Citation : 2011 Latest Caselaw 1747 Del
Judgement Date : 25 March, 2011

Delhi High Court
Bablu Das vs Mgt.Of M/S.P.R.Electricals & Anr on 25 March, 2011
Author: Rajiv Sahai Endlaw
         *IN THE HIGH COURT OF DELHI AT NEW DELHI

                                      Date of decision: 25th March, 2011.

+                              W.P.(C) 5458/2003

         BABLU DAS                                         ..... Petitioner
                            Through:      Mr. H.K. Chaturvedi & Ms. Anjali
                                          Chaturvedi, Advocates

                                   Versus

         MGT.OF M/S.P.R.ELECTRICALS & ANR...... Respondents
                       Through: Mr. P.K. Dikshit, Adv. for
                                Mr. Sanjay Sehgal, Adv. for R-1.
CORAM :-
HON'BLE MR. JUSTICE RAJIV SAHAI ENDLAW
1.       Whether reporters of Local papers may                     No.
         be allowed to see the judgment?

2.       To be referred to the reporter or not?                    No.

3.       Whether the judgment should be reported                   No.
         in the Digest?

RAJIV SAHAI ENDLAW, J.

1. The petition impugns the award dated 17th January, 2003 of the

Labour Court on the following reference:

"Whether the services of Sh. Bablu Das have been terminated illegally and / or unjustifiably by the

management, and if so, to what relief is he entitled and what directions are necessary in this respect."

2. It was the defence of the respondent employer before the Labour

Court that the petitioner was not a "workman" but a contractor and had

left the work of the respondent employer of his own accord on 4 th May,

1993 after full and final settlement. It is not in dispute that the

petitioner was working as a Winder with the respondent employer

since 12th September, 1984 and was last receiving `1,250/- per month.

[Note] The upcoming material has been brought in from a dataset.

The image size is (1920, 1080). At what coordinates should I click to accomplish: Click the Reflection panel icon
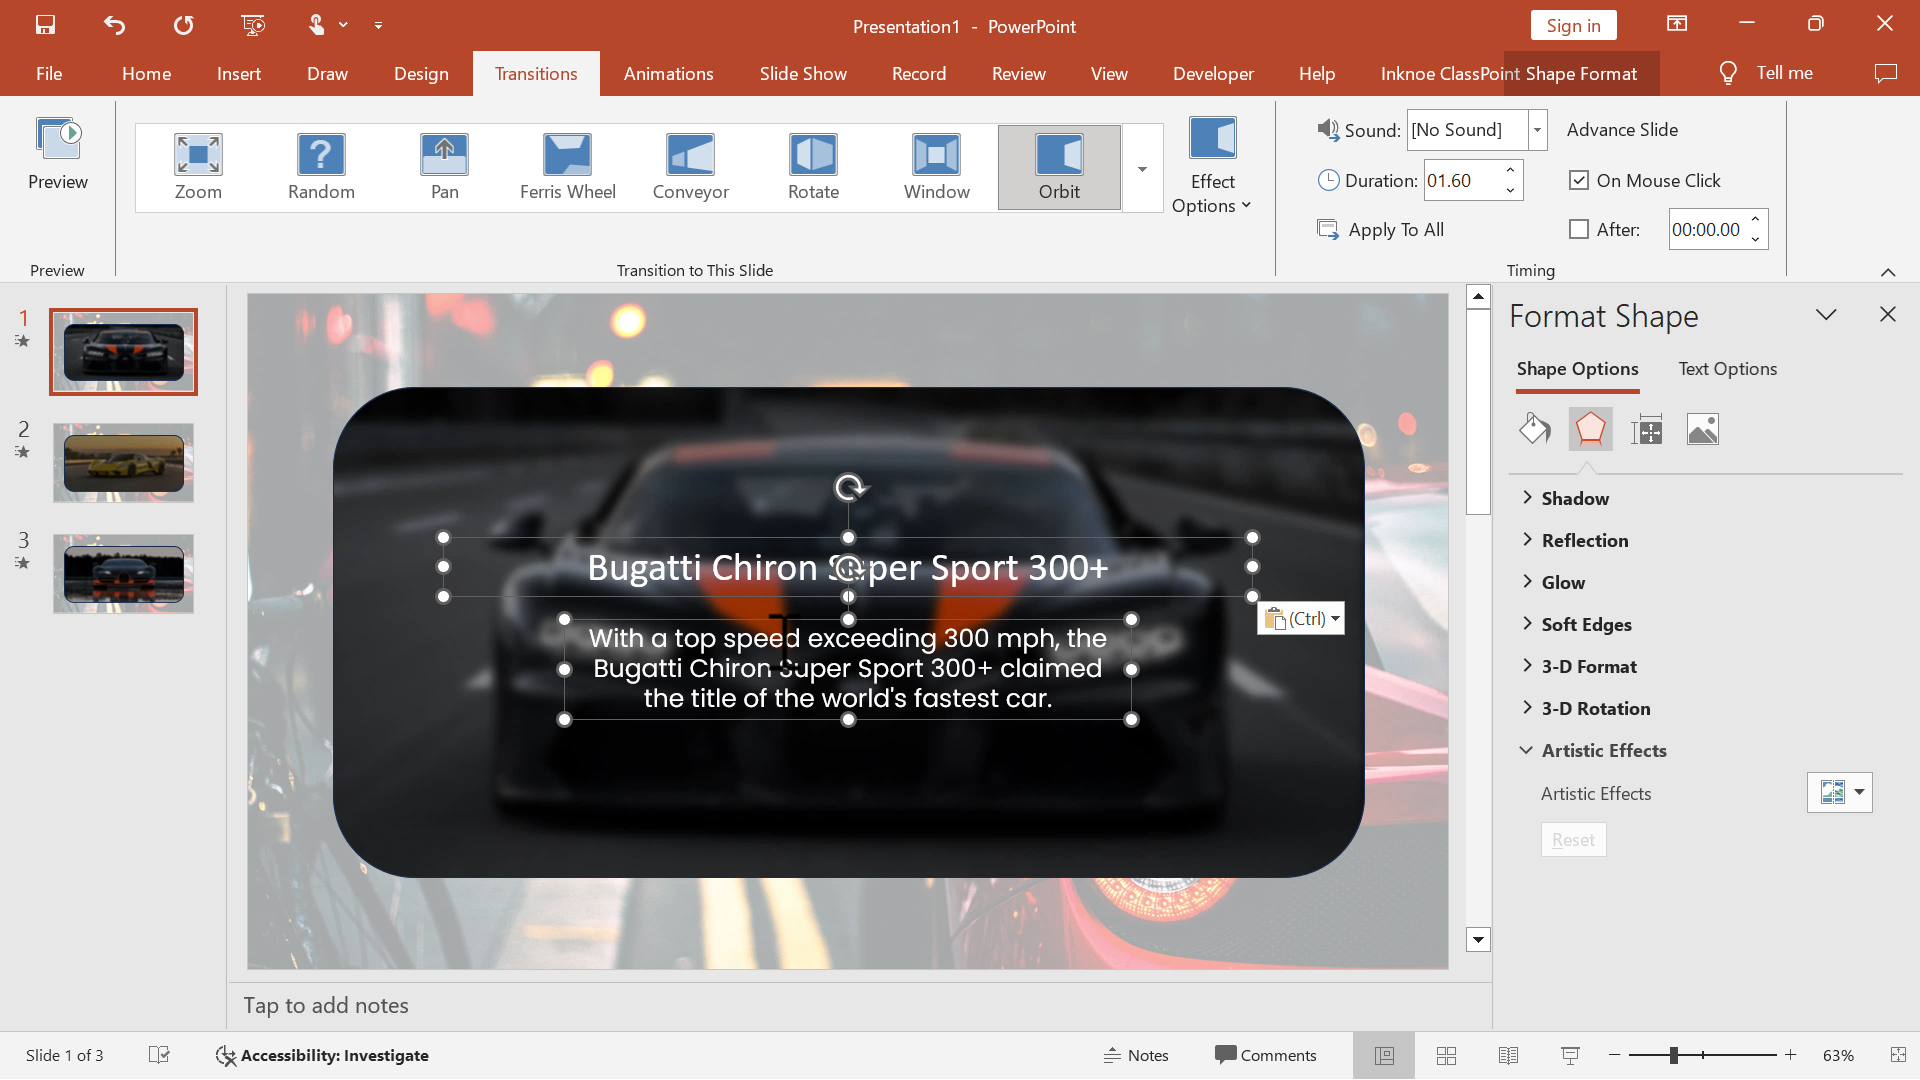[x=1584, y=539]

The Labour Court on the defence of the respondent employer of the

petitioner being a contractor, after consideration of the evidence led

held that without the respondent employer proving anything more, its

bare statement that the petitioner was doing the job of winding on

contract basis could not be accepted. It was found that the petitioner

was carrying out the work of winding in the premises of the respondent

employer and under the directions of the respondent employer and was

thus an employee and a "workman" of the respondent employer. With

respect to the plea of full and final settlement, the Labour Court on the

basis of evidence led held that though a document of full and final

settlement was prepared but the petitioner workman had been able to

prove by examination of himself and other witnesses that the said

document was written under threat and compulsion; moreover the

petitioner workman had immediately filed a police report also in this

regard. The Labour Court accordingly held that the respondent

employer had got executed the said document from the petitioner

forcibly.

3. Though deciding the issues aforesaid in favour of the petitioner

workman and holding that the termination of service of the petitioner

workman was illegal and unjustified, the Labour Court nevertheless

granted the relief only of payment of compensation of `60,000/- to the

petitioner. One of the reasons given for denying the relief of re-

instatement to the petitioner workman was that owing to the allegations

of theft by the respondent employer against the petitioner workman

and of threats of coercion by the petitioner workman against the

respondent employer, the respondent employer would have lost

confidence in the petitioner workman.

4. Aggrieved from the non grant of the relief of re-instatement, the

present petition was filed. Notice thereof was issued. However, the

respondent employer remained unserved for nearly three years. On

20th September, 2005, the petitioner workman informed that the sole

proprietor of the respondent employer had expired. An application was

filed for substitution of legal representatives and notice thereof issued

to the legal representatives; since they were also not found at the

address given, fresh address was furnished and the legal heirs of the

deceased proprietor of the respondent employer appeared on 28 th July,

2008. The said legal heirs however did not appear thereafter and fresh

notice was issued and which could only be served for 20 th May, 2010

when time was sought by the legal heirs for filing counter affidavit.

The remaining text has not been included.